She wanted him to be able to keep reading, but the only books she could find that he could follow were for children.
“He was really insulted when I brought home a couple of kids books,” she said. “He was a college professor. It’s just really demeaning to find that the only thing you can read is a little kid’s book. He called them baby books.”
That experience inspired Hinman to make a donation to the library that allowed the purchase of books for a new collection, called Reflections Kits.
“The books are not too long, with larger print and illustrations. The story lines involve lots of sensory experiences rather than linear storylines to keep track of,” librarian Meredith Crawford said.
They are specifically created for adults with dementia, but are designed to look like mainstream books.
“They allow anyone to pick up and read a book that looks similar to any other book, but without the challenges general adult fiction presents,” Crawford said.
The library has five Reflections books, available to check out together as a kit. They focus on the four seasons, as well as one about a visit to the library.

### COMPLETE THE FOLLOWING
[a] Answer these questions using the Reflections Kits article:
(i) What did the former college professor call the children's books?
(ii) Whose donation allowed the library to buy books for the new collection?
(iii) How many Reflections books does the library have?
[b] Quote the Reflections Kits article between "She wanted him" and "called Reflections Kits.", inclusive.
[c] Rewrite the paragraph of the Reflections Kits article that begins "The books are not too long" as a bulleted list, keeping its main facts.
The lines after this point come from a separate source.

### LISTING
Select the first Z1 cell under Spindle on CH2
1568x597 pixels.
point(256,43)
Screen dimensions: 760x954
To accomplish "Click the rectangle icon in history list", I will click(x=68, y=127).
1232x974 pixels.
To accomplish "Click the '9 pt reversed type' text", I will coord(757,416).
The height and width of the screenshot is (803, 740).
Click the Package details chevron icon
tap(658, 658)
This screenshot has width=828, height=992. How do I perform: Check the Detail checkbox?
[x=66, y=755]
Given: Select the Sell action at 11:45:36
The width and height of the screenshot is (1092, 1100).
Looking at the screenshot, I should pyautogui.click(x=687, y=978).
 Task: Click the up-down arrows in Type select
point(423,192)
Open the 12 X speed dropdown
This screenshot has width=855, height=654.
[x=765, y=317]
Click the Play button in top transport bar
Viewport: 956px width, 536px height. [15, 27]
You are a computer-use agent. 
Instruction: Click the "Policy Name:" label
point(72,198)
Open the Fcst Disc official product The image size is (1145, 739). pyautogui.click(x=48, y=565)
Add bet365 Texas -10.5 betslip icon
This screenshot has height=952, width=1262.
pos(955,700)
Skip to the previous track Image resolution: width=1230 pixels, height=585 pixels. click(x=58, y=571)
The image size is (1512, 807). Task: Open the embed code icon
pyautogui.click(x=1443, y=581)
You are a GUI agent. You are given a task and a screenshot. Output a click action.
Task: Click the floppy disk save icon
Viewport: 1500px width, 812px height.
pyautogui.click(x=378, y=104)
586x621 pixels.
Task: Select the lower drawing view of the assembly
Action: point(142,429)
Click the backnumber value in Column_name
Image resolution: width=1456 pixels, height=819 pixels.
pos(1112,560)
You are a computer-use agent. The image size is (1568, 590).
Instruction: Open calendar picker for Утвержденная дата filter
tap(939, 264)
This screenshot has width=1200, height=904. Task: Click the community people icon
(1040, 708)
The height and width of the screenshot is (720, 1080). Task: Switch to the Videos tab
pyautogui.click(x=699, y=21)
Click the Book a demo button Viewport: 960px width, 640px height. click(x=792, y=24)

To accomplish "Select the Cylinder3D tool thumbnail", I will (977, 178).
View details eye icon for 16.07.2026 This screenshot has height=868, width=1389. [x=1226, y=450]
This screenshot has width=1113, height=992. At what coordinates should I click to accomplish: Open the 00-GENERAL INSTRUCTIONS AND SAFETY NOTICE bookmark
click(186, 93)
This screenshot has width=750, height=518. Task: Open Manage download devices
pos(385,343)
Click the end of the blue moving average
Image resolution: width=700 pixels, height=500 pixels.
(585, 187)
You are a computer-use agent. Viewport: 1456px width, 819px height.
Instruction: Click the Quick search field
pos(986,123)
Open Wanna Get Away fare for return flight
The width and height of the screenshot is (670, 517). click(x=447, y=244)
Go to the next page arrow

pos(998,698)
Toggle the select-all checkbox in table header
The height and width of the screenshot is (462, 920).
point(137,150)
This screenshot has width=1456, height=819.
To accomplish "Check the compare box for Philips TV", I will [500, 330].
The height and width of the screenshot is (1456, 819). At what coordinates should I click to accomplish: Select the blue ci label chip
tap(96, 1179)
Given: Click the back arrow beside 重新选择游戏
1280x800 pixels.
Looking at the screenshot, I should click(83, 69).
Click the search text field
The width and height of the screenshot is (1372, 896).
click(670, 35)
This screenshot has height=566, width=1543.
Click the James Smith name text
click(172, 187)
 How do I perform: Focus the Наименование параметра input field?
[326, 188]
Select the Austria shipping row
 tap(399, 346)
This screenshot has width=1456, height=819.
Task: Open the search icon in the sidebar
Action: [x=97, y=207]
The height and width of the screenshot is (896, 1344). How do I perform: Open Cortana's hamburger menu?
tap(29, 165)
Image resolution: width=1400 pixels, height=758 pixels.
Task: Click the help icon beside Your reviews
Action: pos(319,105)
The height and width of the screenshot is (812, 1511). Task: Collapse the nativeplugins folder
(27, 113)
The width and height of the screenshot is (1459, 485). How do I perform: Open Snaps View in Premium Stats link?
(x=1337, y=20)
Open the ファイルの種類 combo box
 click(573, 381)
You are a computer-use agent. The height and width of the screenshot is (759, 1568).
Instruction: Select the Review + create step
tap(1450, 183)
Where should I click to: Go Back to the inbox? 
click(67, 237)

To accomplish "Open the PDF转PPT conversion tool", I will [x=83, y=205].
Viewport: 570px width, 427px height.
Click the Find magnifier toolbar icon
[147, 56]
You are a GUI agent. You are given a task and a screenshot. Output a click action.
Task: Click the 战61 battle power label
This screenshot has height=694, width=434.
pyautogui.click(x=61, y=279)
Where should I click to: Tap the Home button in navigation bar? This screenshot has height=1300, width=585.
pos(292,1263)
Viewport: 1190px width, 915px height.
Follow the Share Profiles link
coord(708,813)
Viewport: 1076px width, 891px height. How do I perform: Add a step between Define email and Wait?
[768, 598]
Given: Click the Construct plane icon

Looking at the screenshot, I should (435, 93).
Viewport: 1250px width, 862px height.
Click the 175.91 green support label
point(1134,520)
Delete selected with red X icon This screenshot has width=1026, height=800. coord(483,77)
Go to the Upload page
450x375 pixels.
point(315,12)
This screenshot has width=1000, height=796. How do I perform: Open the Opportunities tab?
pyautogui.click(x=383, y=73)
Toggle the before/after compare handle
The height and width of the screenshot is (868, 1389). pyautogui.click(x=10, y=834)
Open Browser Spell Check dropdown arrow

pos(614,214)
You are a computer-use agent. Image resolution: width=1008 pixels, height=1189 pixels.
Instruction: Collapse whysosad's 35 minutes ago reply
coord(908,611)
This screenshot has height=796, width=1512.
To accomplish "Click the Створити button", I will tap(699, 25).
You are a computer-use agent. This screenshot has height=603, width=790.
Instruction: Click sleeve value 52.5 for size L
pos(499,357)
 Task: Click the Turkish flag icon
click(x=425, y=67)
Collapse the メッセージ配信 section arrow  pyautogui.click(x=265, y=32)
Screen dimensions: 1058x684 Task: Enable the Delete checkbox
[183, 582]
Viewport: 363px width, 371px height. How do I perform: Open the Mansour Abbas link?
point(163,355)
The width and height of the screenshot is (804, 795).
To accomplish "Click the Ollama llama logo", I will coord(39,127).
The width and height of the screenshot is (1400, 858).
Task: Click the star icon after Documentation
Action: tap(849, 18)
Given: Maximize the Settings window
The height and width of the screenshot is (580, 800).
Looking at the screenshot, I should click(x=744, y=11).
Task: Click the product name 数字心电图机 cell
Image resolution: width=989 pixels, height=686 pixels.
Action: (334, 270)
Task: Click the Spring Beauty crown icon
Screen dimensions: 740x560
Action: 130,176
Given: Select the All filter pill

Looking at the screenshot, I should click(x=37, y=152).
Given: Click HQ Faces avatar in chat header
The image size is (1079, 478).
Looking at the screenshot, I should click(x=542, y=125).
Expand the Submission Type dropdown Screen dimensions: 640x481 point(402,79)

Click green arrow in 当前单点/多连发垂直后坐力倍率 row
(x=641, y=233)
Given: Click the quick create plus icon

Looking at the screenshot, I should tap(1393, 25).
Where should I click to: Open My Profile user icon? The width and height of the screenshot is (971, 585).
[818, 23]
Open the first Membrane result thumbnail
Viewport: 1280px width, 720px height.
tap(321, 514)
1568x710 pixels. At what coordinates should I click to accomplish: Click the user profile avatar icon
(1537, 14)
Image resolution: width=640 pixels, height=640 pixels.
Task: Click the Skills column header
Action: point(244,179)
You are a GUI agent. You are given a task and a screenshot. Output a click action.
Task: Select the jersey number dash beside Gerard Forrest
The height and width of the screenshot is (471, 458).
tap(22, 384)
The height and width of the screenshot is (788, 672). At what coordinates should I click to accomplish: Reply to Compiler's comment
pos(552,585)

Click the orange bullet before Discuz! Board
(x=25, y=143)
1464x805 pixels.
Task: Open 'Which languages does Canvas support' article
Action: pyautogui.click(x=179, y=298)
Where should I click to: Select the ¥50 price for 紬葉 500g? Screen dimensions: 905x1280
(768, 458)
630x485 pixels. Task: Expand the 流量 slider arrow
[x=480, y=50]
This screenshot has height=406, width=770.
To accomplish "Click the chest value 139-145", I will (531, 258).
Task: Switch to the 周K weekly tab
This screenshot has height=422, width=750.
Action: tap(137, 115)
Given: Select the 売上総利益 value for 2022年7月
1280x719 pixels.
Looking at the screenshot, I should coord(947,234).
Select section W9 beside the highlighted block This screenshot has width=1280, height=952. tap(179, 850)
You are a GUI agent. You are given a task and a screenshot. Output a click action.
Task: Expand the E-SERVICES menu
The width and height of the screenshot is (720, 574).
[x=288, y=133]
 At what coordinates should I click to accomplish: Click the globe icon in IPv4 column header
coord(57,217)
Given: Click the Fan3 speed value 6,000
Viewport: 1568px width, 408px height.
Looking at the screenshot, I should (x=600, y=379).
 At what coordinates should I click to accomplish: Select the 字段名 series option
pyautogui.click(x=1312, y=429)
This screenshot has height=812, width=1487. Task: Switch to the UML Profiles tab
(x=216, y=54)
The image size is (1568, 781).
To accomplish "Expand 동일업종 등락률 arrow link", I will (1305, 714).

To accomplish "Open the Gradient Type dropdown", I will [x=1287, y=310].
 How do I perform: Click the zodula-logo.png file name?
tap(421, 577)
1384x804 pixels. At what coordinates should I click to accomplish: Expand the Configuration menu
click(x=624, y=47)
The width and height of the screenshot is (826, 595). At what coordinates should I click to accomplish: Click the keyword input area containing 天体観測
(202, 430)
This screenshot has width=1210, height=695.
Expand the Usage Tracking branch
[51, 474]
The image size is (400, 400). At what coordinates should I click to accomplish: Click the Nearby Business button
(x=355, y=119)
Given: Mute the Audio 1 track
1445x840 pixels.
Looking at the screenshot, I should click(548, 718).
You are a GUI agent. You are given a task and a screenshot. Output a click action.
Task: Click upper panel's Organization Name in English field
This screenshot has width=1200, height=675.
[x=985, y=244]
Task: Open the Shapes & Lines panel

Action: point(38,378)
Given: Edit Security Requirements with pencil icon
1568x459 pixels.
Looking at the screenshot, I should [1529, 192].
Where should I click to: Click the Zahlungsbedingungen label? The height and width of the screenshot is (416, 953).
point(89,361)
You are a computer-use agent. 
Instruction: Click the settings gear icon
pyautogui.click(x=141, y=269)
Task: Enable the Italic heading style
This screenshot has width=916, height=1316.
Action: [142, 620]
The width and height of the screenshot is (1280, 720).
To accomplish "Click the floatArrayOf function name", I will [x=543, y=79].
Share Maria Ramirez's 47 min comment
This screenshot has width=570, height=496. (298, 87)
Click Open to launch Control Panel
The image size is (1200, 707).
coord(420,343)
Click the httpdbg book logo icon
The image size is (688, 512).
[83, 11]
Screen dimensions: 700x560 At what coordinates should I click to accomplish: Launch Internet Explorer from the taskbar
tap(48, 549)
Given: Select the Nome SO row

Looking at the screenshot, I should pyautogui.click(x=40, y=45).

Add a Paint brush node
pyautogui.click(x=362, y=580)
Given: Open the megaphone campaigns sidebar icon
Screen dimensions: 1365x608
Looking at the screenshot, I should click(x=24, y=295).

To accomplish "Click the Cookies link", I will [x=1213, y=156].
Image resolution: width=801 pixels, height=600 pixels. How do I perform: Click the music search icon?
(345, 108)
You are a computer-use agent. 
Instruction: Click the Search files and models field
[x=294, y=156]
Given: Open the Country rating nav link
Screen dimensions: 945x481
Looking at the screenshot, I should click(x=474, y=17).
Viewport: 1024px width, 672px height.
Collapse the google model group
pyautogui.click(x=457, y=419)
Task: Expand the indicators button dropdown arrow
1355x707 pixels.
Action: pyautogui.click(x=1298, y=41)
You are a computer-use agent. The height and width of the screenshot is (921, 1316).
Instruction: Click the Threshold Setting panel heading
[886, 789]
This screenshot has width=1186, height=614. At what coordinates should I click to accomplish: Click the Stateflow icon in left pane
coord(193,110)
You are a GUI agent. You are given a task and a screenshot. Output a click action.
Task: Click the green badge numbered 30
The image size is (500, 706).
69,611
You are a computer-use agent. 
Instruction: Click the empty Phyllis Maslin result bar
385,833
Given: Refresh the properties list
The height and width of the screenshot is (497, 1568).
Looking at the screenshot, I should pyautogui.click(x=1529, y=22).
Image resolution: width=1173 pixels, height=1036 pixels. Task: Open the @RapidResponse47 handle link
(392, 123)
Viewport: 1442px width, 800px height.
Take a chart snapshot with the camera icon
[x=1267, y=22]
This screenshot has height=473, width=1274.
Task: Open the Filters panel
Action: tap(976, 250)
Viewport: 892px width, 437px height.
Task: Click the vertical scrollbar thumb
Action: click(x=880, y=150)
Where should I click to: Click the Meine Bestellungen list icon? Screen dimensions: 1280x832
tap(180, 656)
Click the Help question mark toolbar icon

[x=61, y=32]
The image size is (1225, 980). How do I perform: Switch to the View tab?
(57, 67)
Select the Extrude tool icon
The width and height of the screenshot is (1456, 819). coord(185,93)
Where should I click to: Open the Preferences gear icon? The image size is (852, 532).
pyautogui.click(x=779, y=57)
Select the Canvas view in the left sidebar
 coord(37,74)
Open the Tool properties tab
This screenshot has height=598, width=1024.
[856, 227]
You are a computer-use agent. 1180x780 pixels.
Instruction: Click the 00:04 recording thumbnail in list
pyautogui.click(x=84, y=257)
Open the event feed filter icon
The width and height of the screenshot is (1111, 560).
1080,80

### THE SOLUTIONS
[a]
(i) Baby books.
(ii) Hinman's.
(iii) Five.

[b]
She wanted him to be able to keep reading, but the only books she could find that he could follow were for children.
“He was really insulted when I brought home a couple of kids books,” she said. “He was a college professor. It’s just really demeaning to find that the only thing you can read is a little kid’s book. He called them baby books.”
That experience inspired Hinman to make a donation to the library that allowed the purchase of books for a new collection, called Reflections Kits.

[c]
- Librarian Meredith Crawford described the books.
- They are not too long.
- They have larger print and illustrations.
- Their story lines involve many sensory experiences instead of linear storylines to keep track of.